Whitehead
Whitehead reacted as Bergson had, against the analytic mode of thought which assumed that facts exist in isolation from other facts. His main theme was that “connectedness is the essence of all things.” What science tends to separate, philosophy must try to see as an organic unity. Thus, “the red glow of the sunset should be as much a part of nature as are the molecules and electric waves by which men of science would explain the phenomena.” The function of natural philosophy, he thought, is “to analyze how these various elements of nature are connected.” Describing Wordsworth’ romantic reaction against the scientific mentality, Whitehead says that “Wordsworth was not bothered by any intellectual antagonism. What moved him was moral repulsion.” He was repulsed by the fact that scientific analysis had left something out, “that what had been left out comprised everything that was most important,” namely, moral intuitions and life itself. Whitehead, agreeing with Wordsworth, went on to say that “neither physical nature nor life can be understood unless we fused them together as essential factors in the composition of really real things whose interconnections and individual characters constitute the universe.” And, he says, “it is important therefore to ask what Wordsworth found in nature that failed to receive expression in science. I ask this question in the interest of science itself.” Whitehead was convinced that “the status of life in nature … is the modern problem of philosophy and science.” Although he shared these same problems with Bergson, Whitehead brought a different intellectual background to their solution and produced therefore a different and novel speculative metaphysics.

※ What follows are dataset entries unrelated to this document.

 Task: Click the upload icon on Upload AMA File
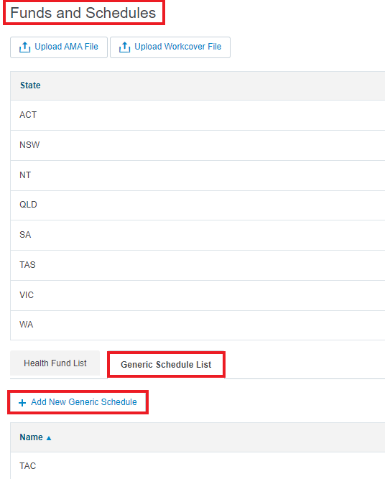(24, 47)
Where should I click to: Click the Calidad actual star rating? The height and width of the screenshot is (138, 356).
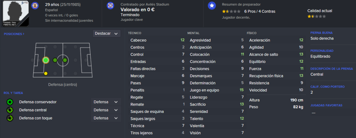point(317,16)
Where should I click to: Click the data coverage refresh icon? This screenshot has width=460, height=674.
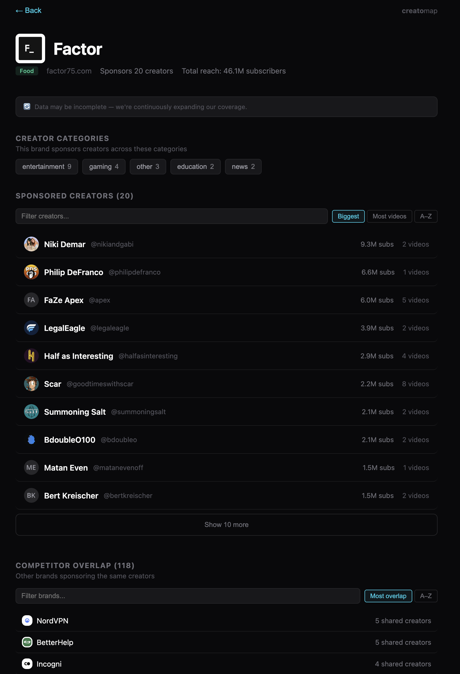(27, 107)
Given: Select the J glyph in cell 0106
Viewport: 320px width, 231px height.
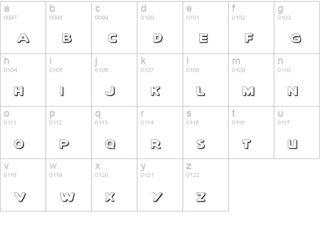Looking at the screenshot, I should click(110, 91).
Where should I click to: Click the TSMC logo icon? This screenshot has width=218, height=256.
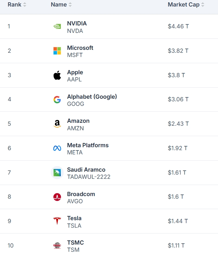[x=57, y=246]
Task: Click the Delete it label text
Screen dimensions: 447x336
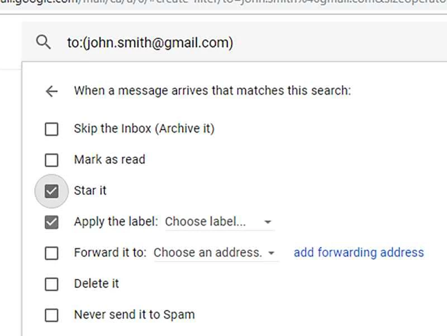Action: click(x=96, y=283)
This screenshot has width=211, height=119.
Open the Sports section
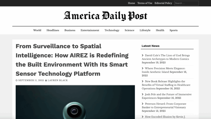[x=174, y=30]
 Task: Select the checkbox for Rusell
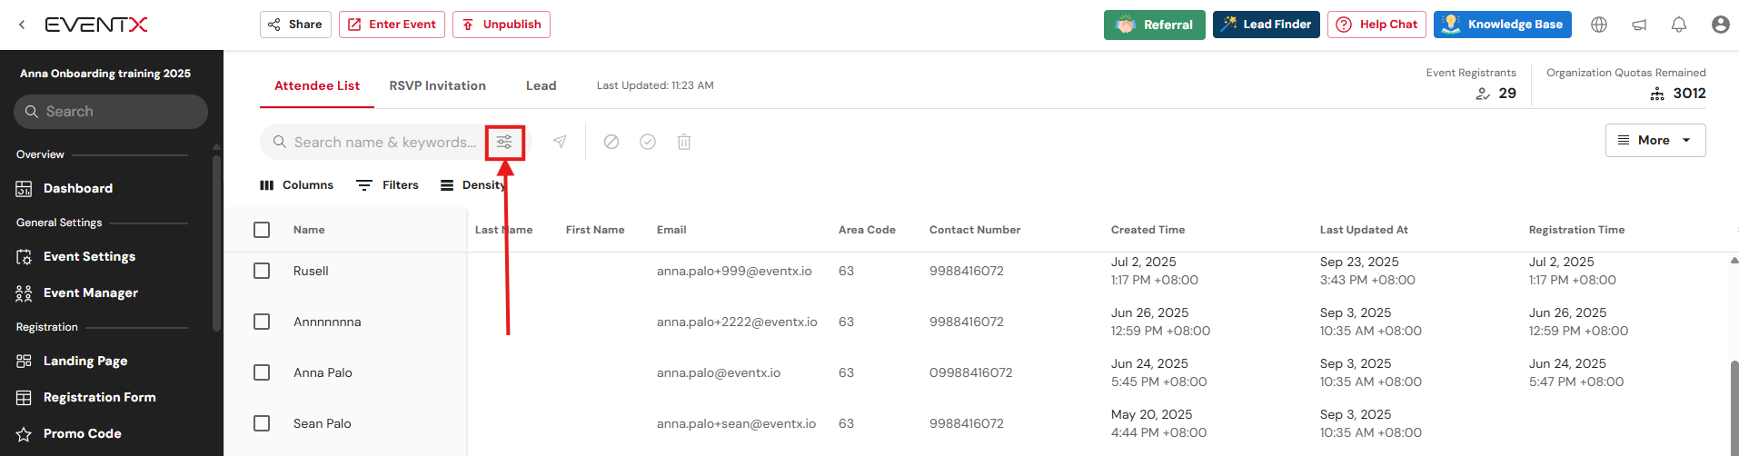tap(262, 271)
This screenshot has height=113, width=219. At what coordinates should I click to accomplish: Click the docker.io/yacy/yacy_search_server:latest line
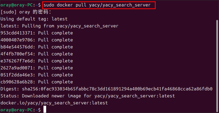coord(54,103)
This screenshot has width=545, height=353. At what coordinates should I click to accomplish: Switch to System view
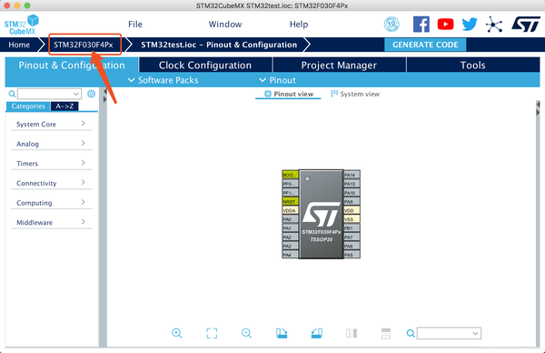pos(355,94)
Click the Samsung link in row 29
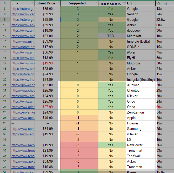This screenshot has width=174, height=173. pos(23,129)
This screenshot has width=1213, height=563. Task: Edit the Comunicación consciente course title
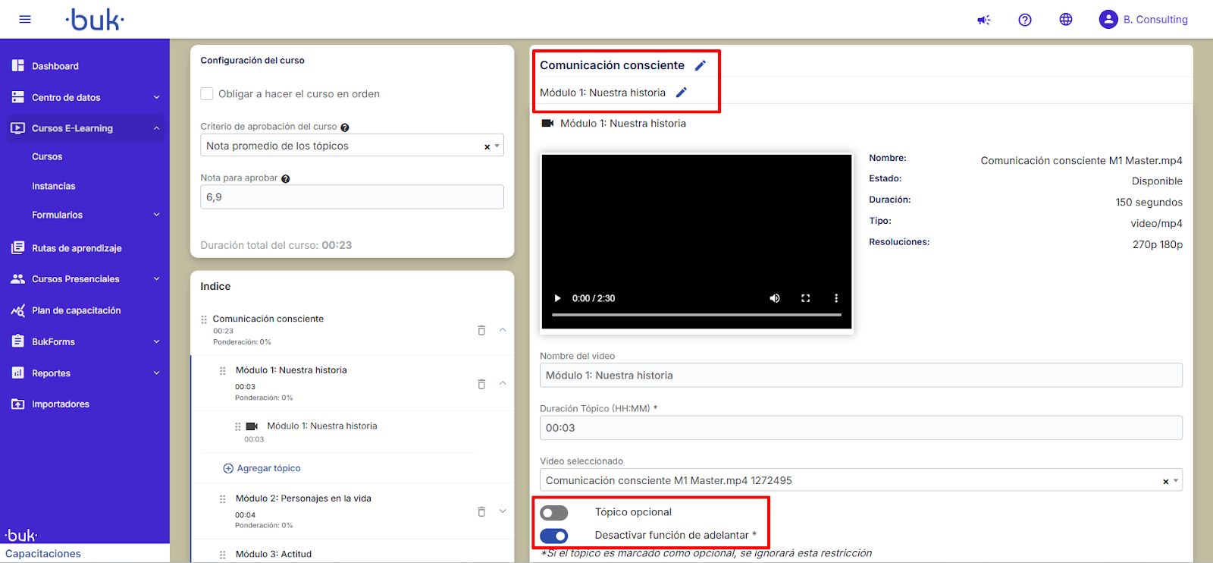[x=701, y=65]
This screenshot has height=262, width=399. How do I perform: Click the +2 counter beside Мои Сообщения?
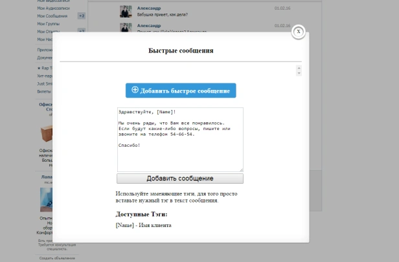(x=81, y=15)
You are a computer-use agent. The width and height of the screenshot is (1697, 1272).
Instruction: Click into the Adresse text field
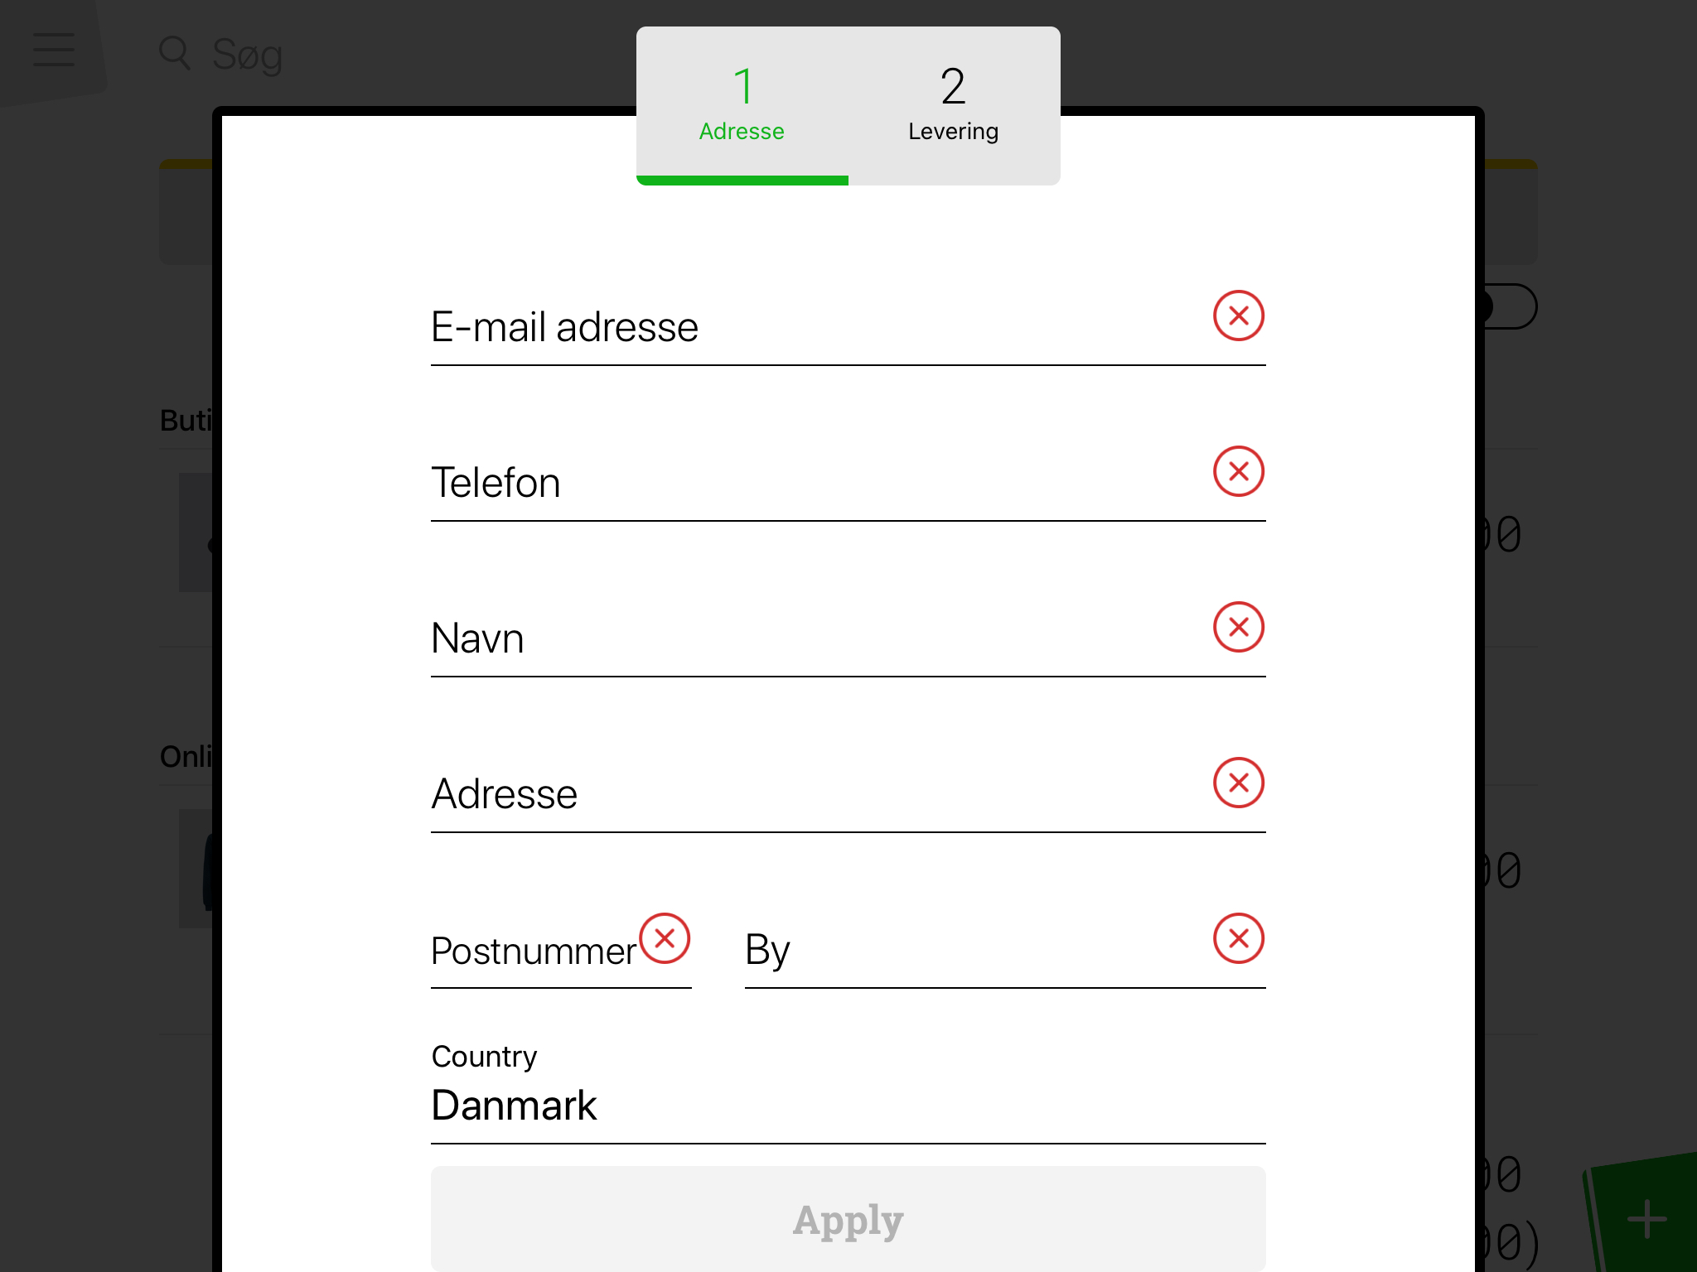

The Error of Simple Location
Whitehead was convinced that Newtonian physics was based upon a fallacy, consisting in the doctrine of simple location, and he called it the fallacy of misplaced concreteness. Newton had followed Democritus in assuming that the nature of things consists of individual bits of matter existing in space. What is fallacious about that? Whitehead says that “to say that a bit of matter has simple location means that, in expressing its spatio-temporal relations it is adequate to state that it is where it is in a definite region of space and throughout a definite duration of time, apart from any essential reference of the relations of that bit of matter to other regions of space and to other durations of time.” Against this view, Whitehead argues that “among the primary elements of nature as apprehended in our immediate experience, there is not element whatsoever which possesses this character of simple location.” The concept of an isolated atom, is the product of intellectual abstraction. By a process of abstraction we can, he admits, “arrive at abstractions which are the simply-located bits of material …” but these abstractions, by definition, represent the lifting out of a thing from its concrete environment. To mistake the abstraction for the concrete is the error that Whitehead calls the fallacy of misplaced concreteness. Such things as instants of time, points in space or independent particles of matter are helpful concepts for scientific thought, but when they are taken as descriptions of ultimate reality, they are distortions of concrete reality.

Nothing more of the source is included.